Exercise directions>
For the data below, give again exactly the lines from the one containing "Given: Click the _source column header" through the one containing "Screen dimensions: 901x547", both ends included, and no others.

Data in this exercise>
★ ★ ★
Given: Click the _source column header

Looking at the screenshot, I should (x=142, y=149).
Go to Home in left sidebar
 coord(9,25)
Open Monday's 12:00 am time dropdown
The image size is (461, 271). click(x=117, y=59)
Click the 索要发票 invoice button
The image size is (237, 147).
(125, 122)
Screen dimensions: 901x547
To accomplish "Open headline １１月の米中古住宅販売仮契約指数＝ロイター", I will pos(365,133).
★ ★ ★
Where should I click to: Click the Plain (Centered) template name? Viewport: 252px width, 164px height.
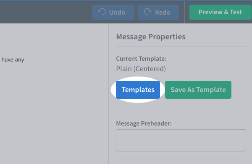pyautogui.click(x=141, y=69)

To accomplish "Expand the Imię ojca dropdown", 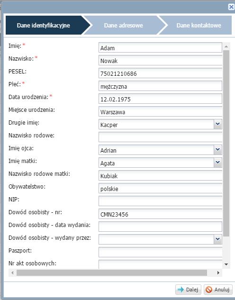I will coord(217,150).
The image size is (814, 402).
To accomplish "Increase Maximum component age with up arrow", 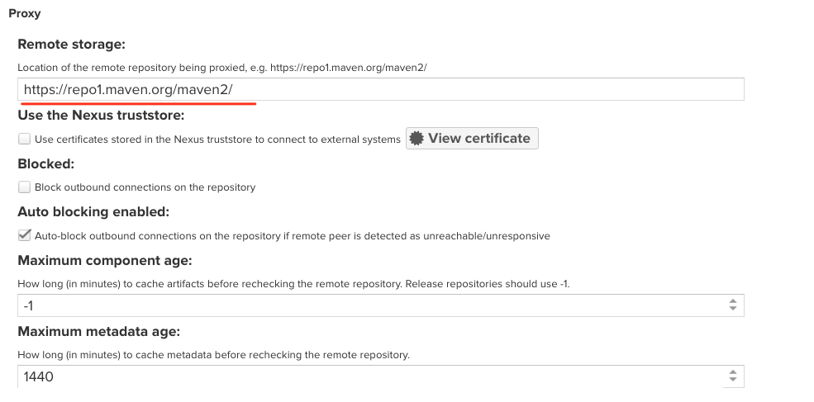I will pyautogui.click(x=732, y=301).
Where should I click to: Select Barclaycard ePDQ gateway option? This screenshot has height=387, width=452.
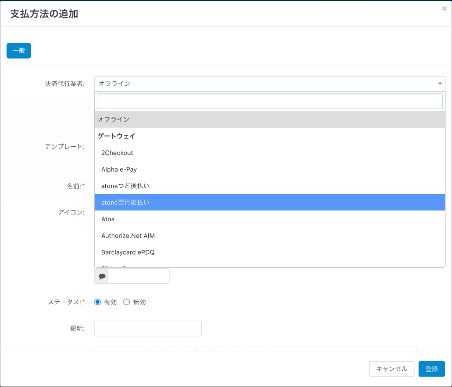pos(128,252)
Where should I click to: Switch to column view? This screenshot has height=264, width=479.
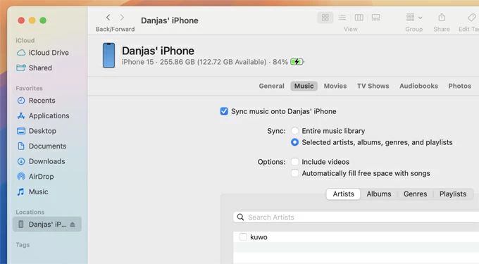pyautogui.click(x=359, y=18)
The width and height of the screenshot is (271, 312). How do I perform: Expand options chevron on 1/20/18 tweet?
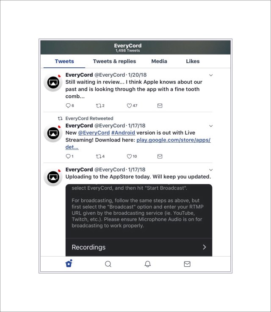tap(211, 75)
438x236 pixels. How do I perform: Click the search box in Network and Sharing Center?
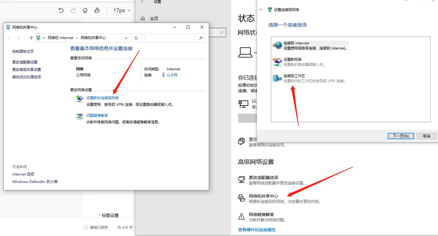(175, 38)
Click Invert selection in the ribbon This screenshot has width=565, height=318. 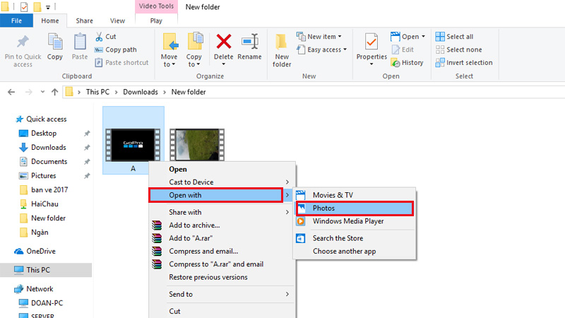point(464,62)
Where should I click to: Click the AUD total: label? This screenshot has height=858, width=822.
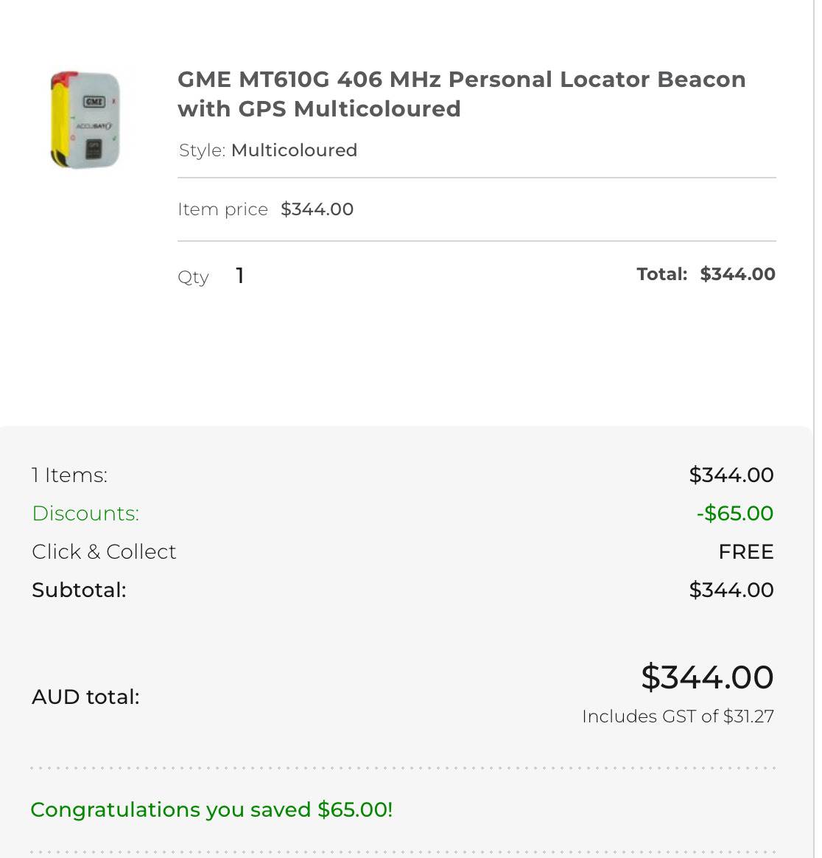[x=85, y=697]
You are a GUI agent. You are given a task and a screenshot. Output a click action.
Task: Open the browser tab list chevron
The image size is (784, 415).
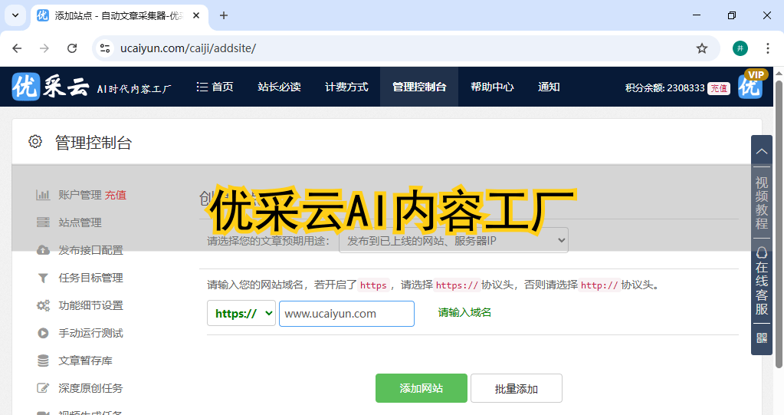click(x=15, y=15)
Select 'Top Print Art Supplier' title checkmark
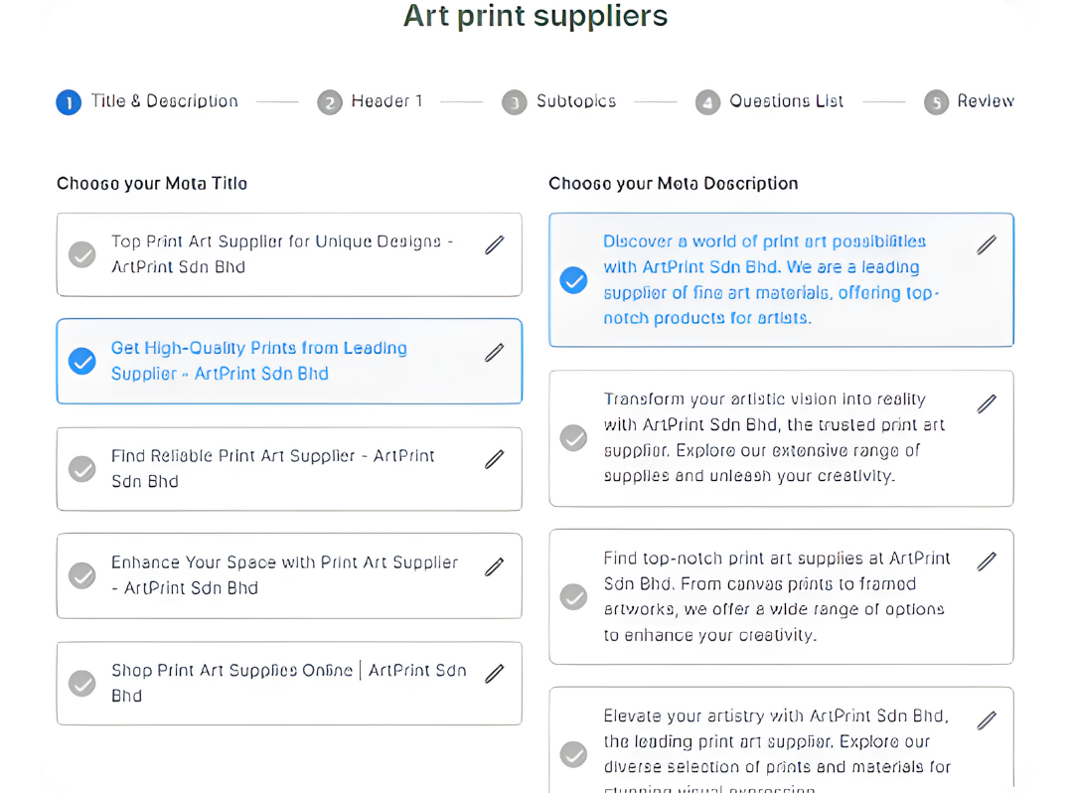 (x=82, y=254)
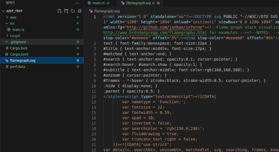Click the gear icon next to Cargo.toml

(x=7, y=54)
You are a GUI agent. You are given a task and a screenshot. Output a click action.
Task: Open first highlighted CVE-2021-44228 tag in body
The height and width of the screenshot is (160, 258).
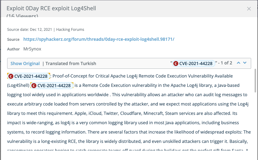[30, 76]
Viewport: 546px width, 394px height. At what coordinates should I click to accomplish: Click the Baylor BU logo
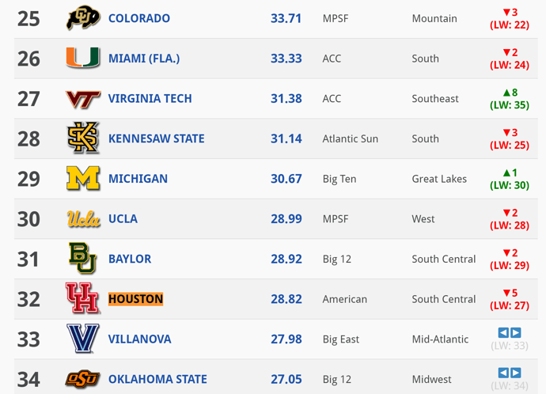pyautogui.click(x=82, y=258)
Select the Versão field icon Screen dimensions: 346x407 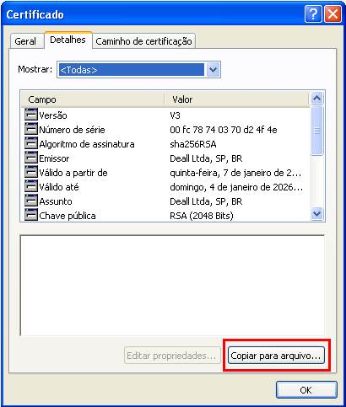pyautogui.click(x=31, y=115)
★ ★ ★
Solution below>
Given: Click the _source column header

Looking at the screenshot, I should (x=142, y=149).
Go to Home in left sidebar
 coord(9,25)
Open Monday's 12:00 am time dropdown
The image size is (461, 271). click(x=117, y=59)
Click the 索要发票 invoice button
The image size is (237, 147).
(125, 122)
Screen dimensions: 901x547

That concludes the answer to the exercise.